** START OF EXTRACTED MATERIAL **

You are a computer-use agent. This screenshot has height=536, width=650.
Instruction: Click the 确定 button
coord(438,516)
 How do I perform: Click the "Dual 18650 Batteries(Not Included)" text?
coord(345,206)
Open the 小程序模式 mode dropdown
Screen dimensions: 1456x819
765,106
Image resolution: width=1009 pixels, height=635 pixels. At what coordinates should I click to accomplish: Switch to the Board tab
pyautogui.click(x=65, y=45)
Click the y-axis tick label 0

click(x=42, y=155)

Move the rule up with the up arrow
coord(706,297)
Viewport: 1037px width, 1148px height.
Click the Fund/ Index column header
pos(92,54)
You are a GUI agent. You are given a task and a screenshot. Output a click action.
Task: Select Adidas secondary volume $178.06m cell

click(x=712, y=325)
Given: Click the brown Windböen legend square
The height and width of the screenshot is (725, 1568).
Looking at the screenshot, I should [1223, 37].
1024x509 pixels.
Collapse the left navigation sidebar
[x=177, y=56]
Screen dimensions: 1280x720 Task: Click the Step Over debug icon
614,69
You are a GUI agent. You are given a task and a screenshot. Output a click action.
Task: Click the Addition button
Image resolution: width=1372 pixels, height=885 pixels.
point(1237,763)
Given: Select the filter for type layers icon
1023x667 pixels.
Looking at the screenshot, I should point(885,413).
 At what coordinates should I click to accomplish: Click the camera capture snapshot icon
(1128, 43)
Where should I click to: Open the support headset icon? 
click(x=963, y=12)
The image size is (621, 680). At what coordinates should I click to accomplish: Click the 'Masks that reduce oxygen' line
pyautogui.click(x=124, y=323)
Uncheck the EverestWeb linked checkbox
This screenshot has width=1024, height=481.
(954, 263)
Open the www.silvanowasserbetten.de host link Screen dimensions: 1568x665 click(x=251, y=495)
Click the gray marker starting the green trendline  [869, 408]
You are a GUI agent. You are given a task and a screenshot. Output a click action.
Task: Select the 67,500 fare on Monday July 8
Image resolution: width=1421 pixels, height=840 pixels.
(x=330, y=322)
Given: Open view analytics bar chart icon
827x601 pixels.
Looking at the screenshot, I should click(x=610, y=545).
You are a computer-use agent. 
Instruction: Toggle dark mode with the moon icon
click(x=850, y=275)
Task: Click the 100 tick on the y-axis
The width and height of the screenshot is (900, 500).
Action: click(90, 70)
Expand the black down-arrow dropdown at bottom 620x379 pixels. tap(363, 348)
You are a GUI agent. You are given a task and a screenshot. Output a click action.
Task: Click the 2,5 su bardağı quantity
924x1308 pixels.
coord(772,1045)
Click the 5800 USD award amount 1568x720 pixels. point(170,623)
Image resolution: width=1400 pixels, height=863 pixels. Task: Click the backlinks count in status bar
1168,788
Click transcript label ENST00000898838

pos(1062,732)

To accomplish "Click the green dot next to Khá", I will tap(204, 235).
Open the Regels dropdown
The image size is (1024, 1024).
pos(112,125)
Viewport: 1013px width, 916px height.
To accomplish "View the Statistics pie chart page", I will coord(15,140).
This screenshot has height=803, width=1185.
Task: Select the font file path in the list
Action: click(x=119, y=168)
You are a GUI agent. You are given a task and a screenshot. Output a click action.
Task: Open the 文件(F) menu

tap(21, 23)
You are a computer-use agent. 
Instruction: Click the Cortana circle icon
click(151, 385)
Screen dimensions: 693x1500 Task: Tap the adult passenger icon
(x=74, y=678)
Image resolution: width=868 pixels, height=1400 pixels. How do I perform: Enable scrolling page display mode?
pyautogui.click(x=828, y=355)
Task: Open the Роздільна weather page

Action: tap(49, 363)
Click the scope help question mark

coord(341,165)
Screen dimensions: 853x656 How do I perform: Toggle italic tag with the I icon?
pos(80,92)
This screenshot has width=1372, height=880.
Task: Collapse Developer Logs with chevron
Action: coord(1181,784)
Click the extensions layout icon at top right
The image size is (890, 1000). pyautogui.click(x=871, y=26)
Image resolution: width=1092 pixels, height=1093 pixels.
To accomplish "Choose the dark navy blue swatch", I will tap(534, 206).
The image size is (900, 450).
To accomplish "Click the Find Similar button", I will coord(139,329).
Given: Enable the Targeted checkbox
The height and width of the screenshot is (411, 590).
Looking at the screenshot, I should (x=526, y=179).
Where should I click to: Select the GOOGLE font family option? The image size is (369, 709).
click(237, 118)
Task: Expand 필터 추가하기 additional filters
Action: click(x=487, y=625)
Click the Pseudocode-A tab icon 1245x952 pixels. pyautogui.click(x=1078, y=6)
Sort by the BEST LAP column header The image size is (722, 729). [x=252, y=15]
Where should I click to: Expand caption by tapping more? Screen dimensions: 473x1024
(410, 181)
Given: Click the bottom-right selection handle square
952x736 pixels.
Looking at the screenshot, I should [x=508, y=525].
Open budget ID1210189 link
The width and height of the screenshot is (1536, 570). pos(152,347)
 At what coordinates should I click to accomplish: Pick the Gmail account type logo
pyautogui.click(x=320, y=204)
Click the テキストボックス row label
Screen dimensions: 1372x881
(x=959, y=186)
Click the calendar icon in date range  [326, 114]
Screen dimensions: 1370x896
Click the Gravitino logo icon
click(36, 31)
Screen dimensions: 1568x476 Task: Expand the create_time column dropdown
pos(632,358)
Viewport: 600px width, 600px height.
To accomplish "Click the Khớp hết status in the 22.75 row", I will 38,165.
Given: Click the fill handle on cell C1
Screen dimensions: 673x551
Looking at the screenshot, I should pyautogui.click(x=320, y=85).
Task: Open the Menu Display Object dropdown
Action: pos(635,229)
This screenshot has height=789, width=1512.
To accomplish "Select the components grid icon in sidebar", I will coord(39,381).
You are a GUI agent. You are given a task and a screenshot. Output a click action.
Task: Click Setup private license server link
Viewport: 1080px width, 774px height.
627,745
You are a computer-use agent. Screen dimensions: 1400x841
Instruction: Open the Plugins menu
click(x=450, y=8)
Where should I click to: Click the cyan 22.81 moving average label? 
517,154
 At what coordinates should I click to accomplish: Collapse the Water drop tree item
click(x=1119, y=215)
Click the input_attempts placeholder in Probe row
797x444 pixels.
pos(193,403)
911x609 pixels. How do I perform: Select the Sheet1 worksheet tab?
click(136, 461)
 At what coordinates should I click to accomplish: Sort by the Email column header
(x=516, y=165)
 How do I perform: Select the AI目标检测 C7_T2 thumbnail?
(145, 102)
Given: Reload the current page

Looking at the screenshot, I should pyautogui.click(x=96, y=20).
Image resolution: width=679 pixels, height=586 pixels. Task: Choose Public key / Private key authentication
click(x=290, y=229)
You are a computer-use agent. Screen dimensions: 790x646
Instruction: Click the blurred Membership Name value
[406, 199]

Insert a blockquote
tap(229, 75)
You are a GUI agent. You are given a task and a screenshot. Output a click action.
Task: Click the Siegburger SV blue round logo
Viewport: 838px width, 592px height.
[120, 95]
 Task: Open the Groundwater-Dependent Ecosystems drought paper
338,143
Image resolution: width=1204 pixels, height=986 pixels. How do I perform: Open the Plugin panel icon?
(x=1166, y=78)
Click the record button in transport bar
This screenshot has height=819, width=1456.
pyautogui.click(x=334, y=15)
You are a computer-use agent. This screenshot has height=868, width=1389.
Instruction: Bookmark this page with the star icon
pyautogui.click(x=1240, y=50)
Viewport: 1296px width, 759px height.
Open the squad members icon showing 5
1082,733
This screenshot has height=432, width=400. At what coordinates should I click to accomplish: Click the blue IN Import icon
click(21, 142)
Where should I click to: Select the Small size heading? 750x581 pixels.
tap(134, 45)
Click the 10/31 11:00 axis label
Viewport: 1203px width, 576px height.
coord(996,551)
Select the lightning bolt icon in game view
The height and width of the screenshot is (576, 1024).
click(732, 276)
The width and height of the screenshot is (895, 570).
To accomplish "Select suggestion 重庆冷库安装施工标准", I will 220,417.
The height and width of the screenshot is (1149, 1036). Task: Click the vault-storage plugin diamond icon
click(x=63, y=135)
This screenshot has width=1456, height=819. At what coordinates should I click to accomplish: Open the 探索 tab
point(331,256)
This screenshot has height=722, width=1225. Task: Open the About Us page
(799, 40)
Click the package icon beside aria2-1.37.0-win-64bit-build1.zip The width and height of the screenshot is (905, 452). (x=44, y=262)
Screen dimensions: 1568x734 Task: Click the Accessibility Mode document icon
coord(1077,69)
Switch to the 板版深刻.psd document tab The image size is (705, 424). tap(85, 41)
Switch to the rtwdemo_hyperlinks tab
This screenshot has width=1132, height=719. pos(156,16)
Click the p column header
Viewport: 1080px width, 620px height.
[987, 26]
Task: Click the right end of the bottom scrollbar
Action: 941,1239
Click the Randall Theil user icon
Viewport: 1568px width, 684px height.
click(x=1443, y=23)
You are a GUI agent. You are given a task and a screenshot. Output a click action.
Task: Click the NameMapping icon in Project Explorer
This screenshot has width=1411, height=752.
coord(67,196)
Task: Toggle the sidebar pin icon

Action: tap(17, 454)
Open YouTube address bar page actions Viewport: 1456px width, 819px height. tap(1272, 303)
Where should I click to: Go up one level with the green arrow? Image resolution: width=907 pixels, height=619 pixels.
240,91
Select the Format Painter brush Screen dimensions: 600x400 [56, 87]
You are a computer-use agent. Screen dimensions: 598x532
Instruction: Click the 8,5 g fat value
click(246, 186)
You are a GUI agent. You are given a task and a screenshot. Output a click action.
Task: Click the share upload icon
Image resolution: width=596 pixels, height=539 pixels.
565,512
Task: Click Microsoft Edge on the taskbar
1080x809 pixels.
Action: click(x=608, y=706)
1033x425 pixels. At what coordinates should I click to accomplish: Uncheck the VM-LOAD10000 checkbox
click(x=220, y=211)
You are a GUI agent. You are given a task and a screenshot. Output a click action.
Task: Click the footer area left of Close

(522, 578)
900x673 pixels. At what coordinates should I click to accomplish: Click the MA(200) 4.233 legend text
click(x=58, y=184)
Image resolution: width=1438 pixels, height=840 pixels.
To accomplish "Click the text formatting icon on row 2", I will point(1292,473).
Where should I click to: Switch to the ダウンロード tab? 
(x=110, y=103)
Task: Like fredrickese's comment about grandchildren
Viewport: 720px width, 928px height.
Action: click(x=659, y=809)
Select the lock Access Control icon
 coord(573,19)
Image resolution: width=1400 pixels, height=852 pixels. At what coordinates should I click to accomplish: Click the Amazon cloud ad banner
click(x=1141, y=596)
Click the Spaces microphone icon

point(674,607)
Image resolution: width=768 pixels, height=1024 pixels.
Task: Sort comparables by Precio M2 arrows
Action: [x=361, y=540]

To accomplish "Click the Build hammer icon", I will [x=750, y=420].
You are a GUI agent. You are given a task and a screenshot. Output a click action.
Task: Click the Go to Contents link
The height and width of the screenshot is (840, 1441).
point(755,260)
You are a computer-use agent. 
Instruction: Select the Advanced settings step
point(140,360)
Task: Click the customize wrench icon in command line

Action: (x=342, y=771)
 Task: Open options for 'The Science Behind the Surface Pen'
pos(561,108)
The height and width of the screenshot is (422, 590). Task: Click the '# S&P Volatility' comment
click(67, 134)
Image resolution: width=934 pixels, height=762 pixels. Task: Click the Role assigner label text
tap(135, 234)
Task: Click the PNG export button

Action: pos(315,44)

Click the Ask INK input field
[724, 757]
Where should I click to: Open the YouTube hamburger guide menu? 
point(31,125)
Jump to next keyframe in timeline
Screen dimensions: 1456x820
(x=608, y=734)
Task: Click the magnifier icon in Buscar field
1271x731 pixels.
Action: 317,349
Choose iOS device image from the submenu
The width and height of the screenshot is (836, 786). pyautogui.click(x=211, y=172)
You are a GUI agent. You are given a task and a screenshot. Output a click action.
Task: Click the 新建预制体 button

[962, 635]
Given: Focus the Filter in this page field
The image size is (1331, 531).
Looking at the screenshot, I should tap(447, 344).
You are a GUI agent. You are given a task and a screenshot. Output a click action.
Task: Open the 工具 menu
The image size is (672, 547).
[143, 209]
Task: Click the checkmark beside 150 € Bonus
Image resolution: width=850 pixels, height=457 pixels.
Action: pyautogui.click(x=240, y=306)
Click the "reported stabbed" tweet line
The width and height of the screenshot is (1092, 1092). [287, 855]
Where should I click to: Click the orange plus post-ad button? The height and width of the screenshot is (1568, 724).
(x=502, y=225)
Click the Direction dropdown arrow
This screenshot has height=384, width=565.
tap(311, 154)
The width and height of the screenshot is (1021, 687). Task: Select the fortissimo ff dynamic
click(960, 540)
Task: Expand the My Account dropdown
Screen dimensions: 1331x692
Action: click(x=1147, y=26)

** END OF EXTRACTED MATERIAL **

From the records above, extract every line that contains the string "Toggle".

Instruction: Toggle dark mode with the moon icon
Screen dimensions: 853x656 How do I perform: Toggle italic tag with the I icon?
Task: Toggle the sidebar pin icon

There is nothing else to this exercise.